Antumbra ATOM

Until recently, I thought I wasn’t into most of the Mutable Instruments stuff. Everyone seems to have it but I’d sort of dismissed it all initially because I wrongly thought I was an analogue purist. How naive of me, in retrospect. Anyway, I’ve been looking into it all a bit more and realised that actually, a lot of it is really fucking good. And it’s all open source, which is obviously awesome.

So, David Szebenyi of Antumbra has created a miniaturised clone of the Mutable Elements module and he had some spare prototype boards and panels that he offered to the first 3 commenters in one of the Facebook synth DIY groups and I got lucky. This is a huge SMD build. So far, I’ve done 2 small, simple SMD builds, one of which was a total disaster.

I knew that if I could nail the STM32 microcontroller, the rest should be easier. I watched a bunch of YouTube videos on drag soldering and pretty much nailed it.

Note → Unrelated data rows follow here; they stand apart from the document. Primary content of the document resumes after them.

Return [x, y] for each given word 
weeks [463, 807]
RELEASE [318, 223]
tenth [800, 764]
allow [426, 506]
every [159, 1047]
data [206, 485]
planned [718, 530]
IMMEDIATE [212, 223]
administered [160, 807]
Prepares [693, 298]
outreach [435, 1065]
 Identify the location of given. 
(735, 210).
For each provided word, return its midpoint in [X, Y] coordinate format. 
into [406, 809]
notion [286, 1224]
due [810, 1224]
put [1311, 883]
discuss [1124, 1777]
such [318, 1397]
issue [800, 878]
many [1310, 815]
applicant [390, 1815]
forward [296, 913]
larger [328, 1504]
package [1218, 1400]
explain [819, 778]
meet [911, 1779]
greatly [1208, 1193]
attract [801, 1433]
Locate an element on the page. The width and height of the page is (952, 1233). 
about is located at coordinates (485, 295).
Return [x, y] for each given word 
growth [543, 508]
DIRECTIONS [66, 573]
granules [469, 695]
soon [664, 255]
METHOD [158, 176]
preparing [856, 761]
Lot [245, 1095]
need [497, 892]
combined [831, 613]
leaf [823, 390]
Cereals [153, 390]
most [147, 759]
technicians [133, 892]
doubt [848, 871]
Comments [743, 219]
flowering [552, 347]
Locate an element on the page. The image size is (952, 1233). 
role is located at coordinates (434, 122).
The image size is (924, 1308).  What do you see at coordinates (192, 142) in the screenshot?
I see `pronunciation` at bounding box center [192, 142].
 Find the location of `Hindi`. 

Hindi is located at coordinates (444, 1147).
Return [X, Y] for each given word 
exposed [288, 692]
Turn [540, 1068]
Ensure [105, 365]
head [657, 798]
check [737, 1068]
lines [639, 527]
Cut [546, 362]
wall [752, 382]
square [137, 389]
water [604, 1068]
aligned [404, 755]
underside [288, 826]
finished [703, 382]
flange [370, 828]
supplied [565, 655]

I had to program the microcontroller using an ST-Link to connect the module to my computer. After struggling to even connect the module using a cheap ST-Link clone, I tried with a genuine programmer which worked first time. I used precompiled hex files and flashed the chip using ST-Link Utility.

ATOM (Elements) is a physical modelling modal synthesis voice. It uses an exciter section and a resonator section to model real world (and other worldly) bowed, blown and struck instruments, though that description very much plays down the sonic possibilities. This is a fantastic module and I’ve been using it in every patch.